La independencia judicial no es para hacer lo que se quiere, sino para hacer lo que se debe. Mal entendida es un instrumento de opresión, escribe Hiram Sánchez Martínez.
La independencia judicial no es para hacer lo que se quiere, sino para hacer lo que se debe. Mal entendida es un instrumento de opresión, escribe Hiram Sánchez Martínez.

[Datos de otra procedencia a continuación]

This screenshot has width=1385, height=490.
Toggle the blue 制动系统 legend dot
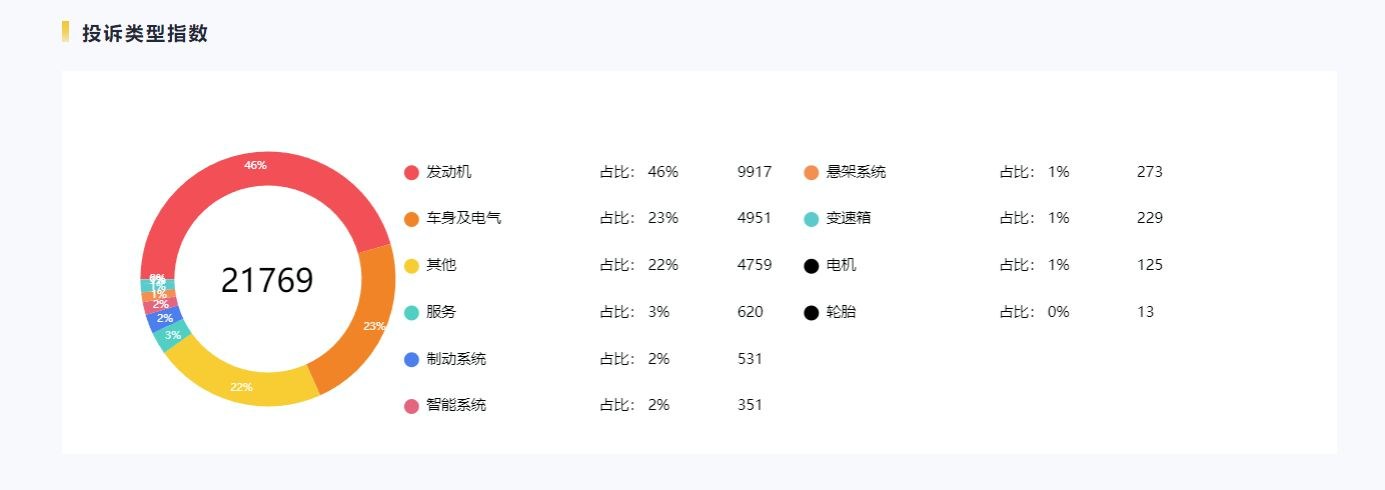[411, 359]
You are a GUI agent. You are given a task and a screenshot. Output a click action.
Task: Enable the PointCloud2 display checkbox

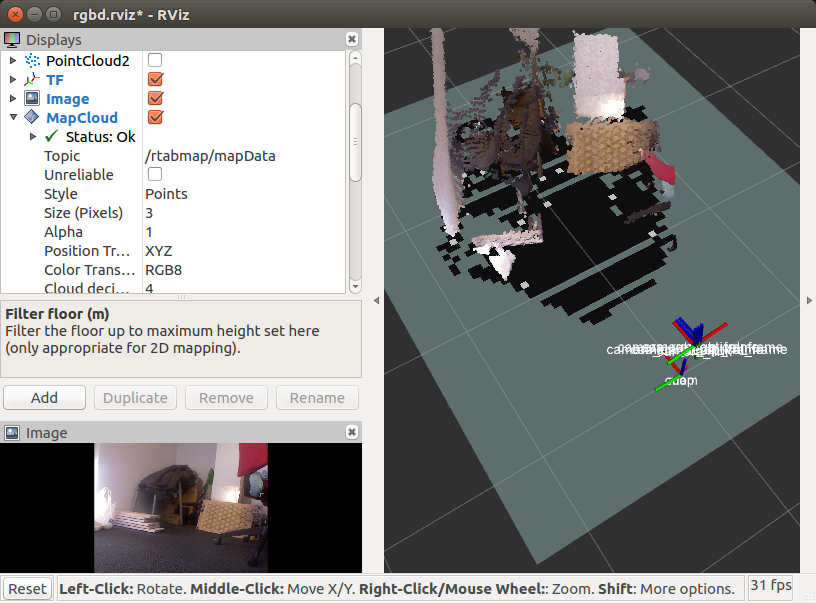click(155, 60)
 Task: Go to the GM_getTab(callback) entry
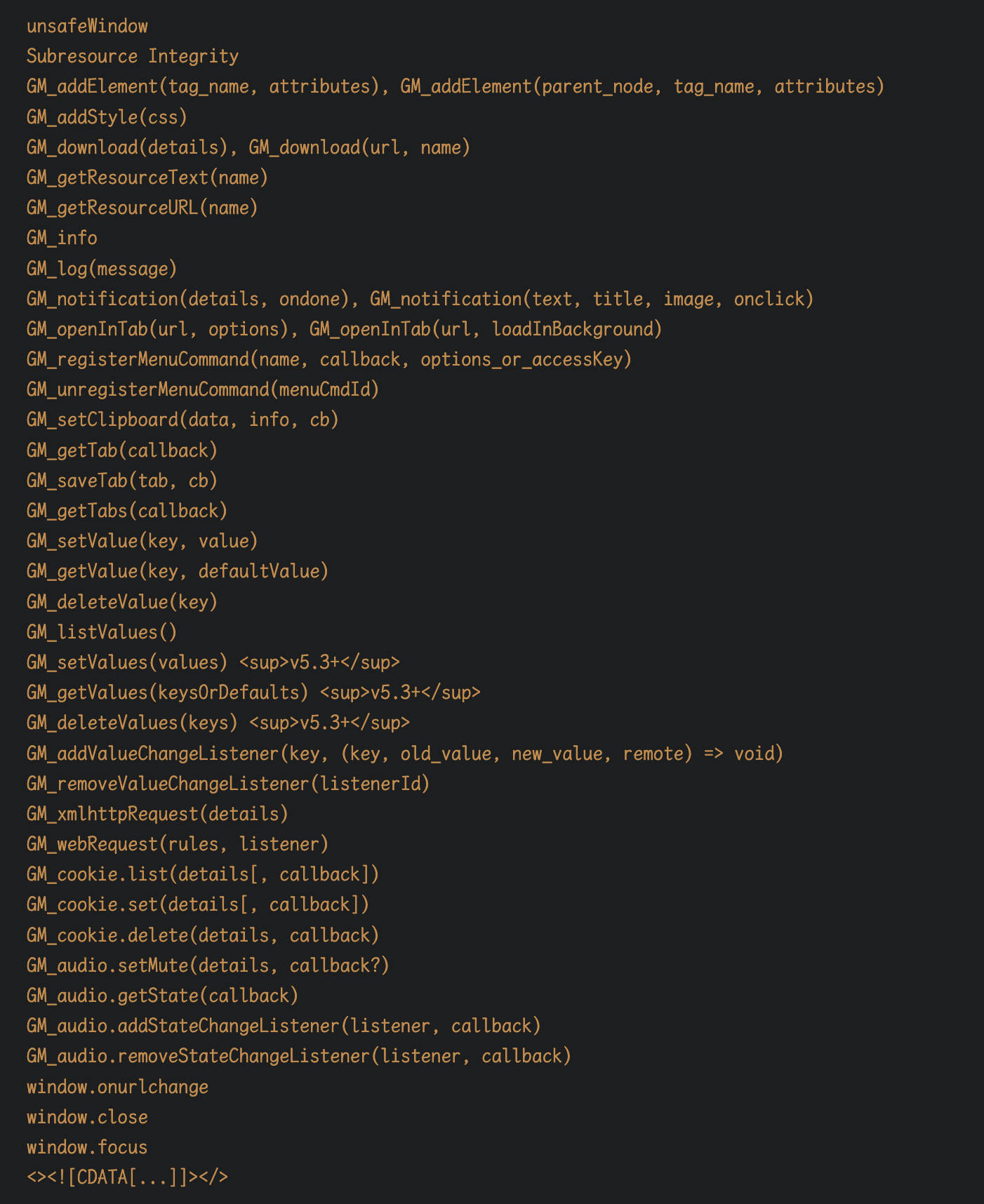[x=122, y=450]
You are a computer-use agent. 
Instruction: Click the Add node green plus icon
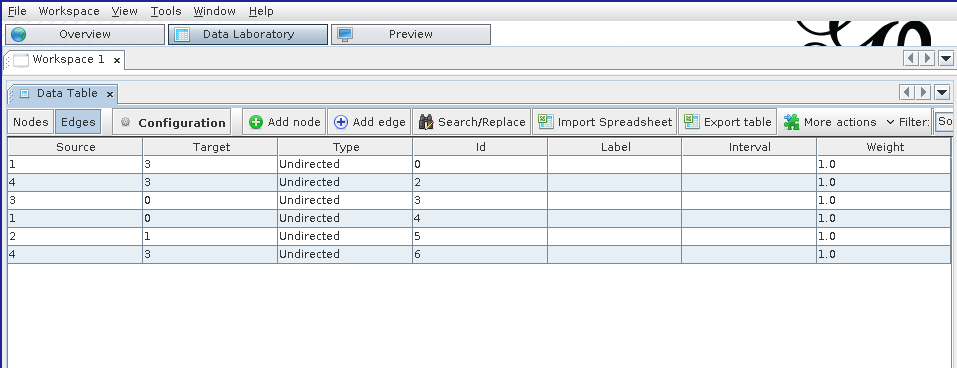point(256,122)
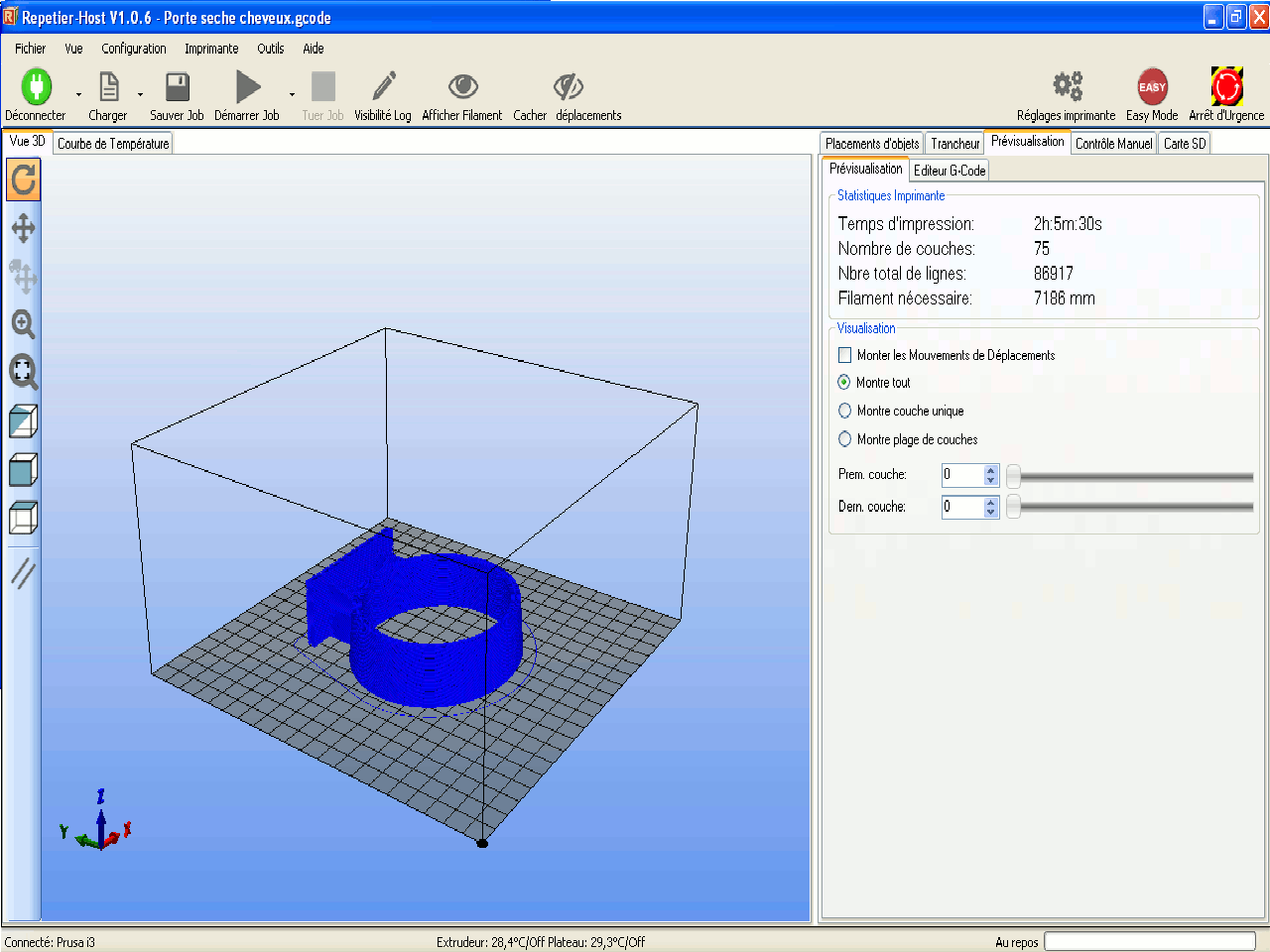Select the move viewport arrows tool
This screenshot has width=1270, height=952.
click(x=24, y=229)
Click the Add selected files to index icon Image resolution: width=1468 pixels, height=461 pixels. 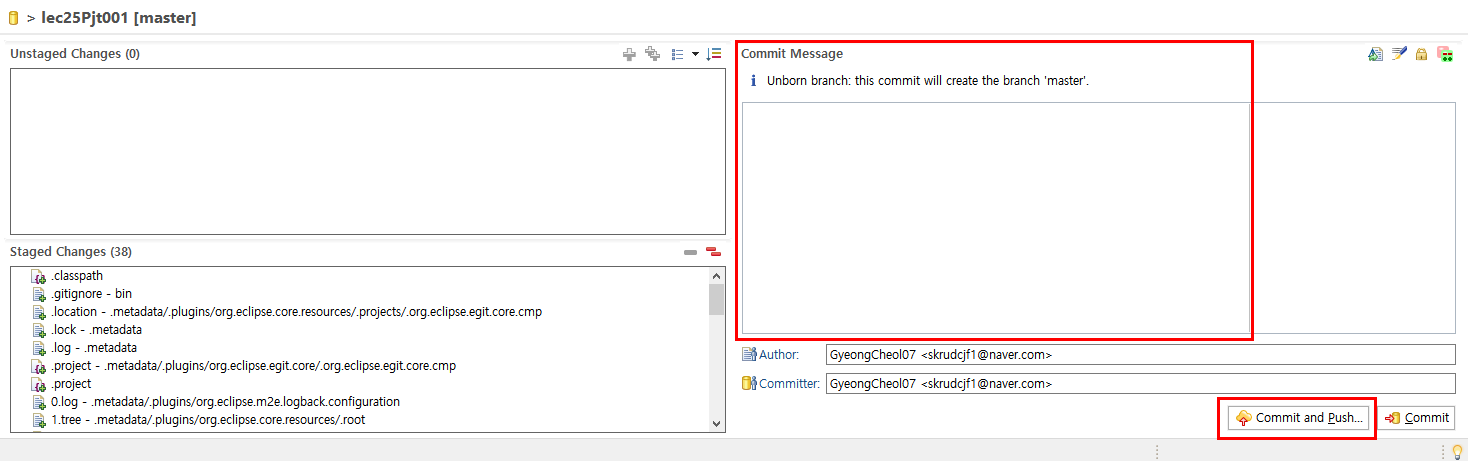click(629, 54)
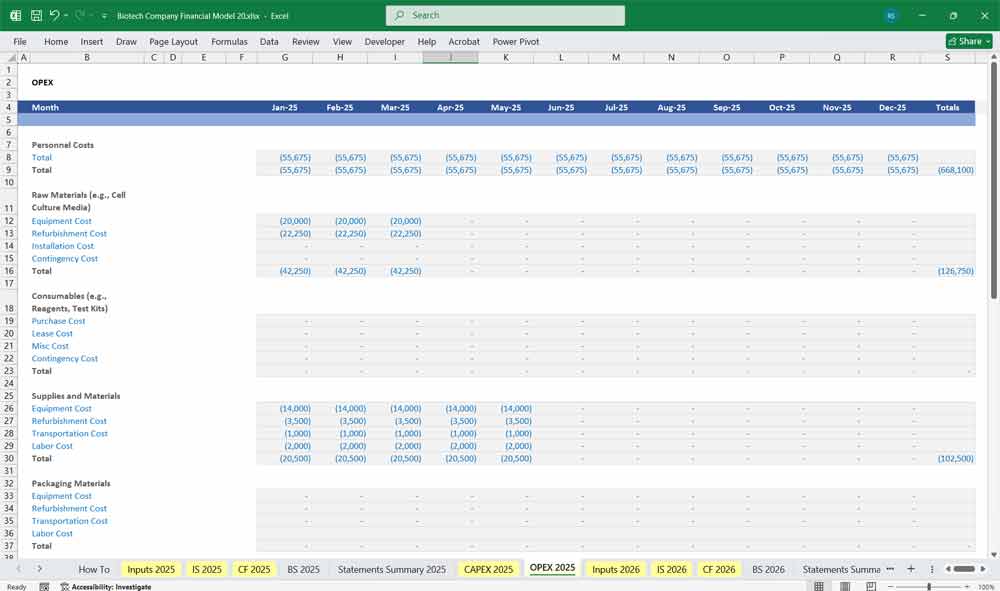
Task: Open the Undo history dropdown arrow
Action: 64,15
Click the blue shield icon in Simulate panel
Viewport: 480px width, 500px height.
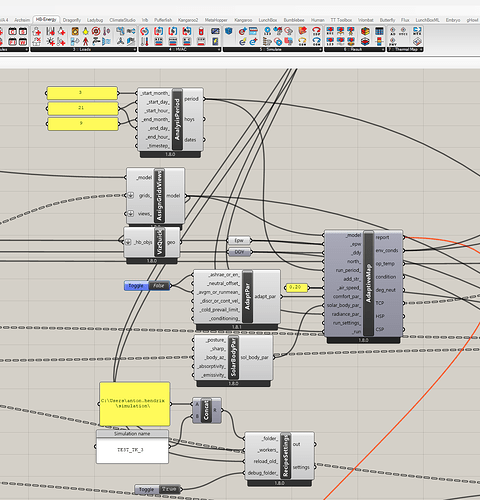tap(229, 31)
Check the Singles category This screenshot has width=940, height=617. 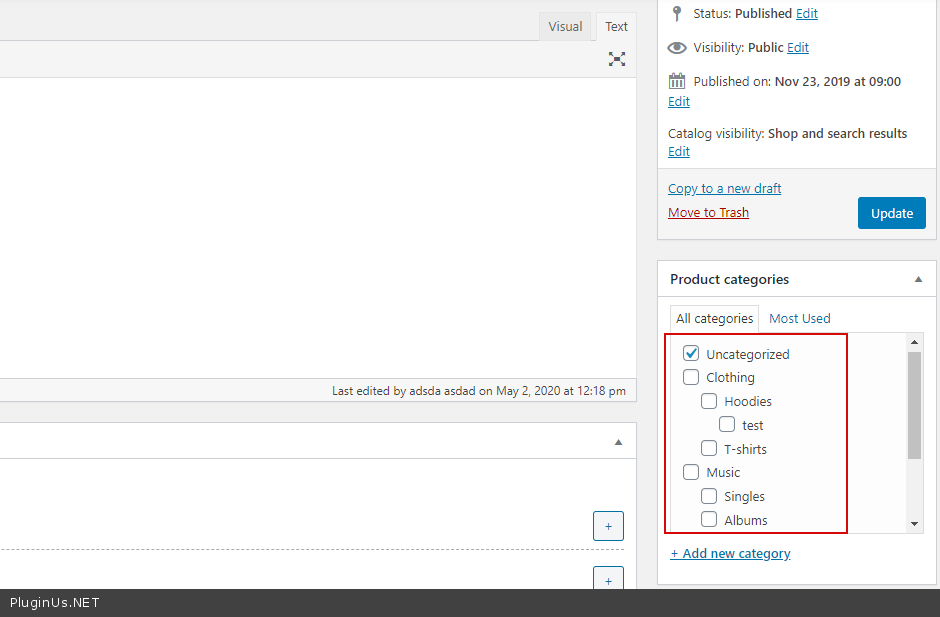tap(709, 496)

Cuando leí en este diario que el acto de dictar sentencia contra el conductor ebrio que causó la amputación de una pierna a su víctima había sido suspendido porque la oficial sociopenal a cargo de preparar el informe presentencia no lo había hecho, me remonté de inmediato a mi época de juez en Carolina. Y para que comprendan lo que pensé me refiero a que, para mí, hay dos tipos de casos: (1) el de interés limitado a la víctima y sus familiares y amigos cercanos y (2) el de aquellos que son de gran interés público, de mucha notoriedad mediática, bien por las circunstancias llamativas que rodearon los hechos criminosos (o su resultado) o bien porque es un caso de corrupción gubernamental por el cual somos todos los perjudicados. Los segundos son los que generalmente arrastran a periodistas y camarógrafos a las salas de justicia y sus afueras y en los que se atosiga al arrestado, micrófono en mano, con preguntas usualmente incriminatorias para las que no hay que hacerle las advertencias Miranda (”Usted tiene derecho a guardar silencio porque todo lo que diga…, etc.).